Collection entries

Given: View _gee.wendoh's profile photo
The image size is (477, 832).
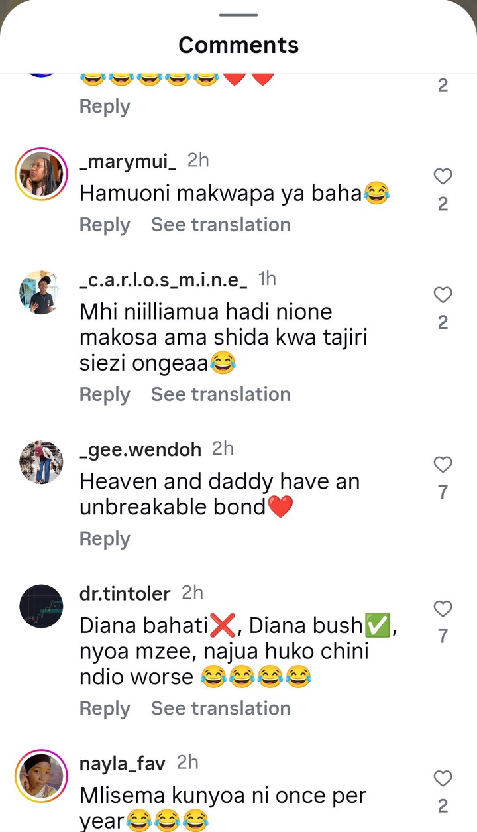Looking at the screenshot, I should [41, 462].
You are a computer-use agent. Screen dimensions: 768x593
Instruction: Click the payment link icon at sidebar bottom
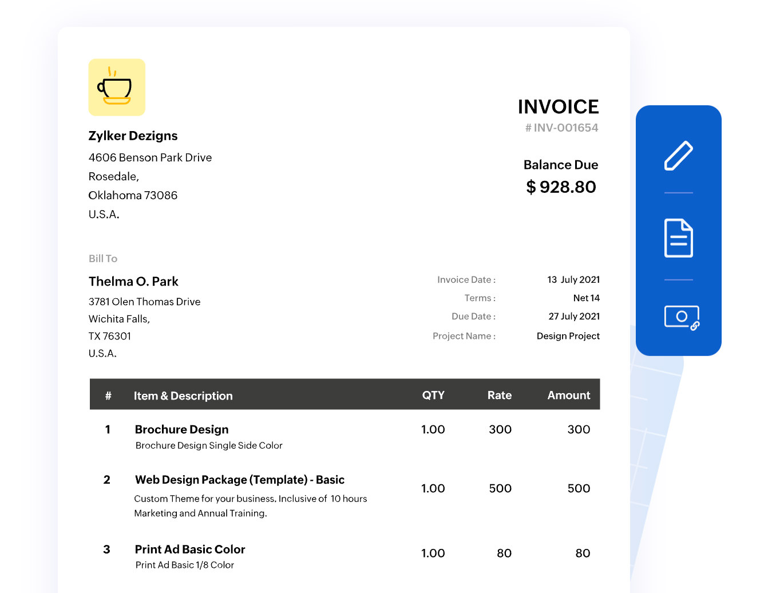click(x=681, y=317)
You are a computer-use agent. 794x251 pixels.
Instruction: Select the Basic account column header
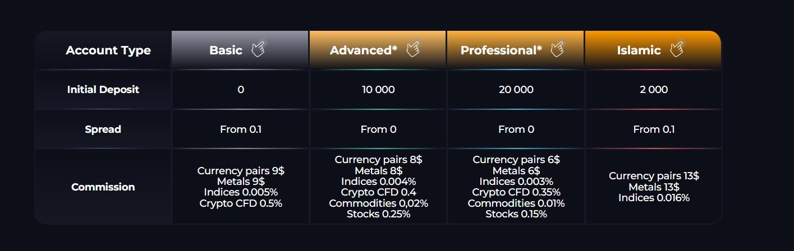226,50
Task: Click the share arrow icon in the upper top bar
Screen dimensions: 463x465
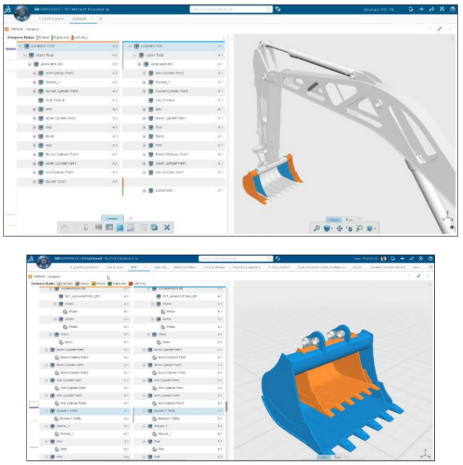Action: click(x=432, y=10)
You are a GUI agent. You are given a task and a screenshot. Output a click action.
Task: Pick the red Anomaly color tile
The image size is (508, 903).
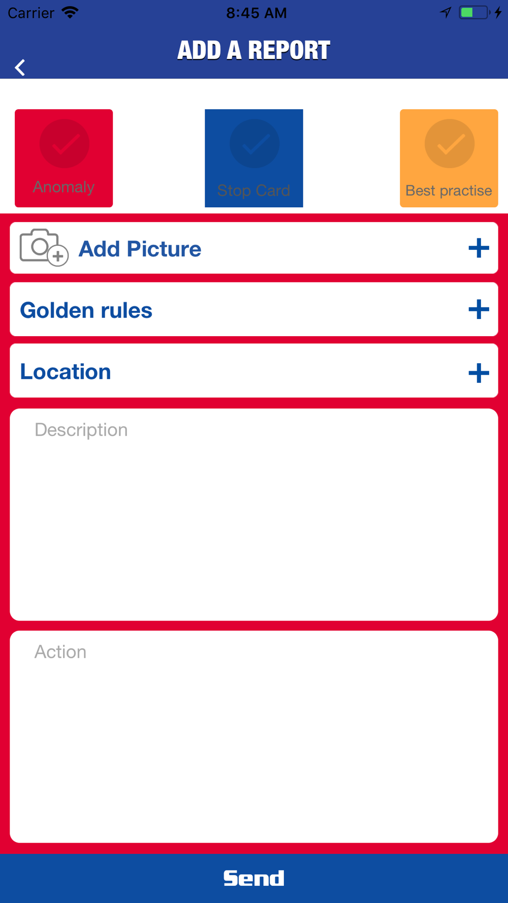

ACTION ITEM
Apart from the pictures, every line above must be printed exactly.

RESPONSE
Given: View _gee.wendoh's profile photo
The image size is (477, 832).
Looking at the screenshot, I should [41, 462].
You are a computer-use agent. Screen dimensions: 768x593
Instruction: Click the payment link icon at sidebar bottom
click(x=681, y=317)
You are a computer-use agent. 794x251 pixels.
Instruction: Select the Basic account column header
226,50
Task: Click the share arrow icon in the upper top bar
Screen dimensions: 463x465
Action: click(x=432, y=10)
You are a GUI agent. You are given a task and a screenshot. Output a click action.
Task: Pick the red Anomaly color tile
The image size is (508, 903).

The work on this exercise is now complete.